De acuerdo con autoridades de la Unidad Regional de Culturas Populares, en la entidad existen cuatro lenguas indígenas: wixárika, náayeri, ódam y mexica, aunque algunas de ellas enfrentan un riesgo crítico de desaparición.
En particular, las lenguas mexica y ódam presentan una situación alarmante, con menos de 20 hablantes en el estado, en su mayoría adultos mayores.
“Hay comunidades donde solo quedan dos o tres personas que todavía hablan la lengua”, señalaron.
Uno de los principales factores es la falta de interés de las nuevas generaciones, así como la migración, el desplazamiento de comunidades y la falta de transmisión del conocimiento en el entorno familiar.
La problemática también impacta en la vida cotidiana, ya que en algunos casos se ha perdido la comunicación entre generaciones.

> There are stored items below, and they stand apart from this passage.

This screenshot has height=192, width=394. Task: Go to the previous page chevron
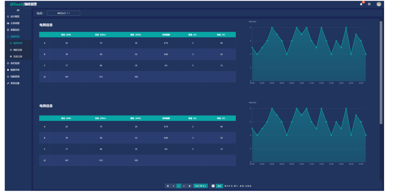pos(173,186)
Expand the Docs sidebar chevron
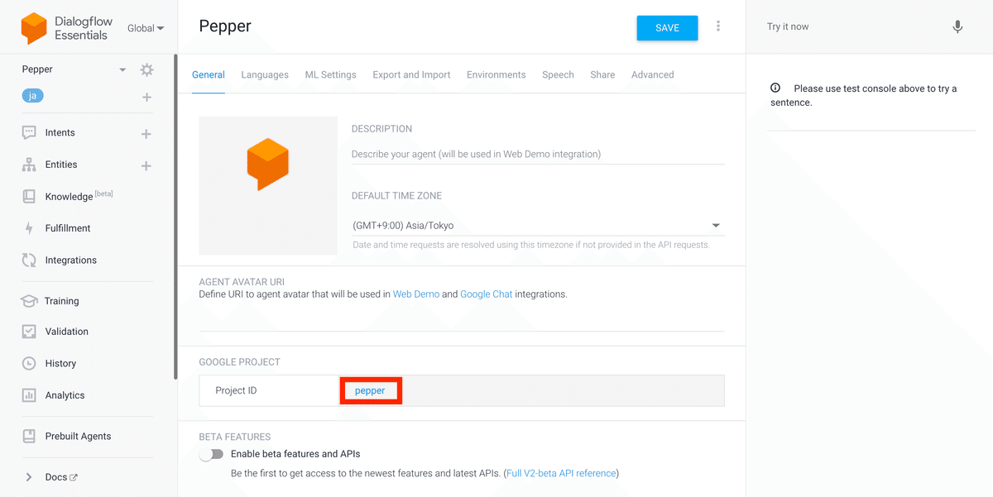 (29, 477)
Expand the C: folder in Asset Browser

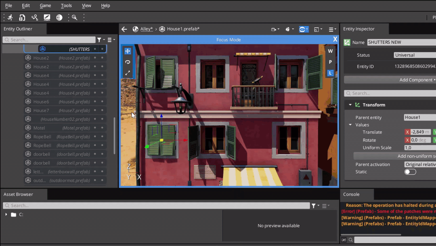coord(6,214)
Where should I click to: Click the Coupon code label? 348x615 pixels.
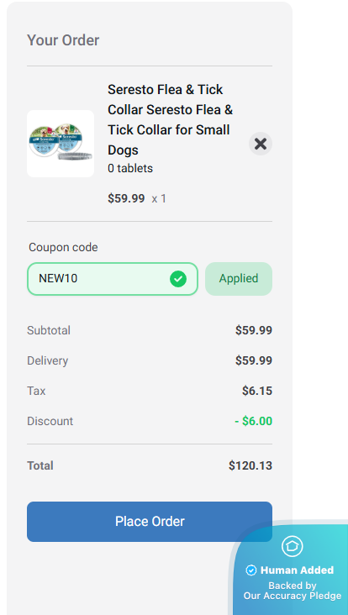pyautogui.click(x=64, y=248)
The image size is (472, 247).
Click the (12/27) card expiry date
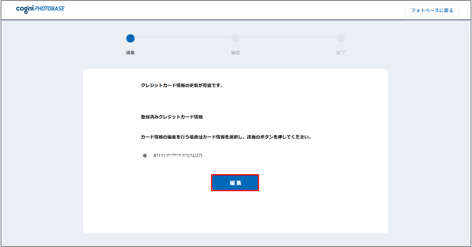click(x=195, y=155)
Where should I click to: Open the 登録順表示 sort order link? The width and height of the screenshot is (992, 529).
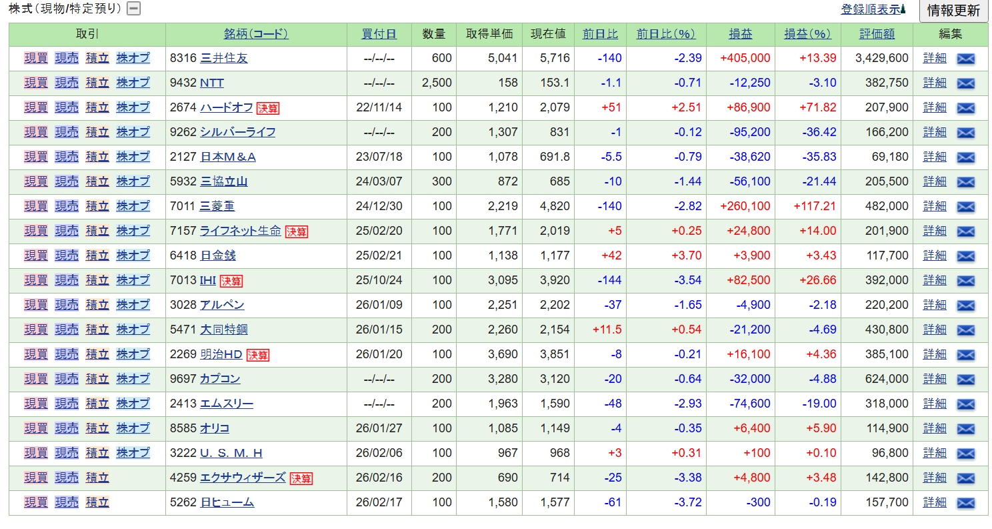873,9
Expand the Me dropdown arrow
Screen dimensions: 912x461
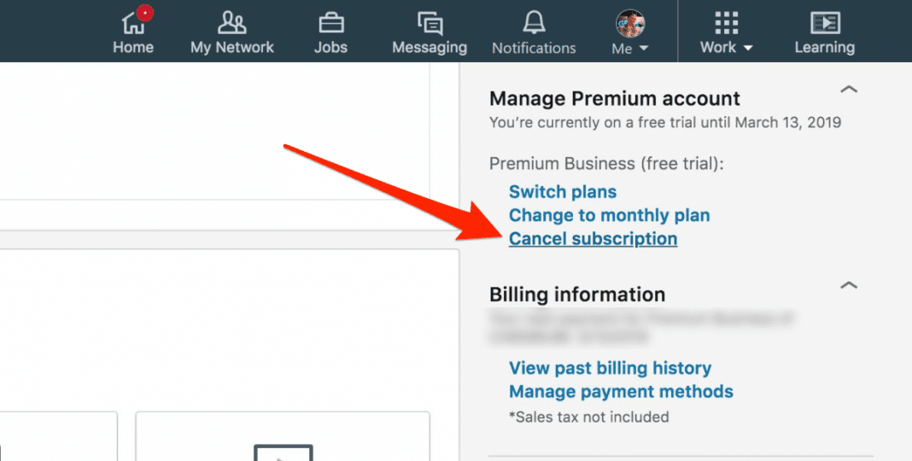643,49
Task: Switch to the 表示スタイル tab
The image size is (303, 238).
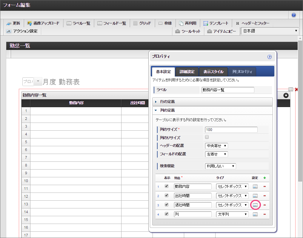Action: [x=213, y=72]
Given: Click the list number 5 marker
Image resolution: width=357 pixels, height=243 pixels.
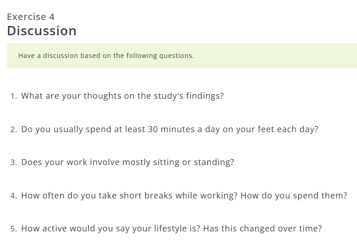Looking at the screenshot, I should coord(13,229).
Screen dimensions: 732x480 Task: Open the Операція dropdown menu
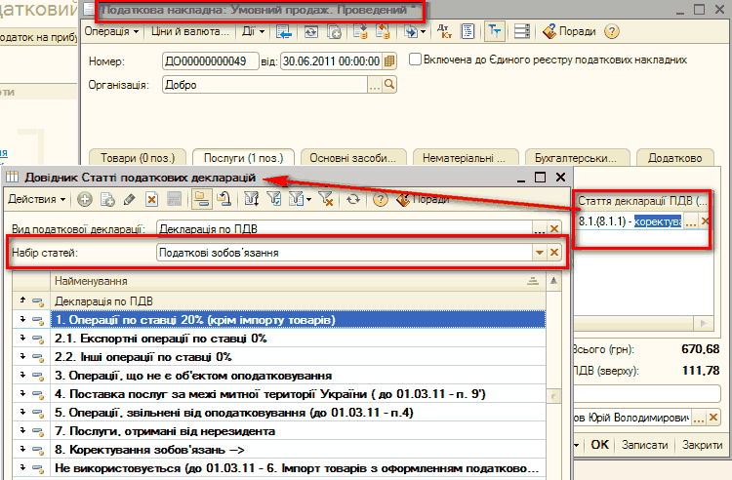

“Hay abuelas que quieren hablar con sus nietos y ya no pueden comunicarse porque los niños no hablan la lengua”, explicaron.
Además, factores externos como la inseguridad y el desplazamiento forzado han contribuido a debilitar la presencia de comunidades originarias en ciertas regiones del estado.
En contraste, lenguas como el wixárika y el náayeri aún mantienen cierto nivel de vitalidad, principalmente en municipios como El Nayar y La Yesca, aunque también enfrentan retos.
Especialistas señalaron que la preservación de estas lenguas no solo implica conservar un idioma, sino también proteger la identidad cultural, la historia y los conocimientos tradicionales de los pueblos.
Por ello, hicieron un llamado a fortalecer programas y convocatorias que impulsen la revitalización lingüística y fomenten el interés entre las nuevas generaciones.